Harry’s Dolci is on the island of Giudecca, down the road from the Cipriani—still the best five-star hotel in Venice, even though the founding family no longer owns it. It is part of the prestigious Belmond collection, so guests are in great hands. Even if you are not staying, don’t miss lunch at the hotel’s glorious new alfresco seafood restaurant, Il Porticciolo—especially recommended for its raw plate and divine lemon sherbet served in a frozen shell. George Clooney is said to be a fan of the hotel’s bar, but for his stag night, he chose Da Ivo back in busy San Marco, which is accustomed to serving “picky” Americans. The decor of this tiny but perfectly formed trattoria is movie-set Italian, its service impeccable, and its langoustines and beefsteak alla fiorentina to die for.

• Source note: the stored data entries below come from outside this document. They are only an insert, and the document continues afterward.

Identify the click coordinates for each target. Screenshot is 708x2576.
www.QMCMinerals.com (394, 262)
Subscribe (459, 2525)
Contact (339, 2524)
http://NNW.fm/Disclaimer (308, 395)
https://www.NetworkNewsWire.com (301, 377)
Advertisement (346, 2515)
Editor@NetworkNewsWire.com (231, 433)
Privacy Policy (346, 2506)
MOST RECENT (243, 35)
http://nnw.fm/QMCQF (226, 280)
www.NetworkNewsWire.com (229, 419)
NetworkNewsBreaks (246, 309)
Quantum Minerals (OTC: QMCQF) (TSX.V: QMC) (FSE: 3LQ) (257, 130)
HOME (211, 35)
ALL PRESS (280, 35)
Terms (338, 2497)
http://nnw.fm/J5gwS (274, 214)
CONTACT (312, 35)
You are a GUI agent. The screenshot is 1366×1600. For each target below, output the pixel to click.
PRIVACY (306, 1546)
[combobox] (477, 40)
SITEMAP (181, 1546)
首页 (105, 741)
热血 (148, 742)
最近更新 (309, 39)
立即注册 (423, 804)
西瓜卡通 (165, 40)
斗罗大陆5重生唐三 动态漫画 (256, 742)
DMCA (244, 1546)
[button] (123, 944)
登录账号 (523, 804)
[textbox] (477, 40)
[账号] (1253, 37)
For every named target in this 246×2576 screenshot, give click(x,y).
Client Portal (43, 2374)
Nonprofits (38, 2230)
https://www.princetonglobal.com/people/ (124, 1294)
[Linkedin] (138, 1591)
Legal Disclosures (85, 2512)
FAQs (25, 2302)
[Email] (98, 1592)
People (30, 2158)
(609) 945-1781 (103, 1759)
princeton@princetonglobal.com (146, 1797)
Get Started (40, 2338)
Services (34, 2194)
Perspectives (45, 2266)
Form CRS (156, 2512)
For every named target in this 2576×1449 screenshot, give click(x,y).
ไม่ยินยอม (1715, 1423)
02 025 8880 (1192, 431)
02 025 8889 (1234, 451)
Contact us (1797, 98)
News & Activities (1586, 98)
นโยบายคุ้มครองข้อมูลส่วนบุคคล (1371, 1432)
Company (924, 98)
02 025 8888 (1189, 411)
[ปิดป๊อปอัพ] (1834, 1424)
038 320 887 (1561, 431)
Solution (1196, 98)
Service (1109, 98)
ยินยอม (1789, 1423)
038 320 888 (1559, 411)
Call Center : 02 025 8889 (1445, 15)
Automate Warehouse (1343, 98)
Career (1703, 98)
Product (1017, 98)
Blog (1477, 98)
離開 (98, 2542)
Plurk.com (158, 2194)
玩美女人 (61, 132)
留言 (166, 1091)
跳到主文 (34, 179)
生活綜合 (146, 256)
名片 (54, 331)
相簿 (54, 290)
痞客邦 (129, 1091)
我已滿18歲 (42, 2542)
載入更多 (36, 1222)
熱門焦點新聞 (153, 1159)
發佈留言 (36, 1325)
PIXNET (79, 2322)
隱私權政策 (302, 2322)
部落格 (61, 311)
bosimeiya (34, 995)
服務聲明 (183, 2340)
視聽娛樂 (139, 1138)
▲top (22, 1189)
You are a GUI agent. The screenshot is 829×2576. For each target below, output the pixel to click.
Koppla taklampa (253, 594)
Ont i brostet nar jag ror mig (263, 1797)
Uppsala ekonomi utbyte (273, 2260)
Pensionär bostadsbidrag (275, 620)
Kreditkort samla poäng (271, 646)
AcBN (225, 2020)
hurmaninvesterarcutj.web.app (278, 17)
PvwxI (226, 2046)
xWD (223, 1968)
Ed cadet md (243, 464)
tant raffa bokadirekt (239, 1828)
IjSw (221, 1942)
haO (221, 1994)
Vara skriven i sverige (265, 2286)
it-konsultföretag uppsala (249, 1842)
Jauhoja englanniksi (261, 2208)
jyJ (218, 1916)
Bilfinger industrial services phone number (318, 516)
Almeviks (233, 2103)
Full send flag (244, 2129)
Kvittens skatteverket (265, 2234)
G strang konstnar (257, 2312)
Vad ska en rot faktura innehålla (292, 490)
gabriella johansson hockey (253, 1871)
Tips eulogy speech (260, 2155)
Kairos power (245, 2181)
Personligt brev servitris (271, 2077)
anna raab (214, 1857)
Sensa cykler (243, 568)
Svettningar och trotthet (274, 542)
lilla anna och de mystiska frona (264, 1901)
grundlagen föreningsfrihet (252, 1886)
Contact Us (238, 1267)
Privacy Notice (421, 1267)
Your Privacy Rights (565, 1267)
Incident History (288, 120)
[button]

It’s possible to arrive and depart by gondola, given the restaurant’s romantic canal-side location.
When it comes to where to stay and eat, the Cipriani family has dominated the Venice hospitality scene for close to a century.
Venice has hosted several five-star hotel openings this year, two particularly appropriate for Biennale-goers. The Radisson Palazzo Nani, an exquisite new conversion of a seventeenth-century home, sits on the atmospheric Cannaregio Canal. It is opposite the Palazzo Manfrin, recently taken over by sculptor Anish Kapoor, who has packed the ancient house with mountains of red wax and piles of scarlet, black, and cobalt pigment, as well as his signature mirrored surfaces. More central is Ca’ di Dio, a luxe medieval monastery conversion behind the Arsenale vaporetto stop, ideally placed to walk to both of the main Biennale sites, with a sidewalk restaurant perfect for people-watching.
Remember that the Arsenale and Giardini are closed on Mondays, while the Guggenheim closes on Tuesdays. Plan a visit accordingly, as all three are unmissable—the stuff of memories to sustain the lover of fine art until fresh excitement returns to La Serenissima with the next beautiful Biennale in April 2024.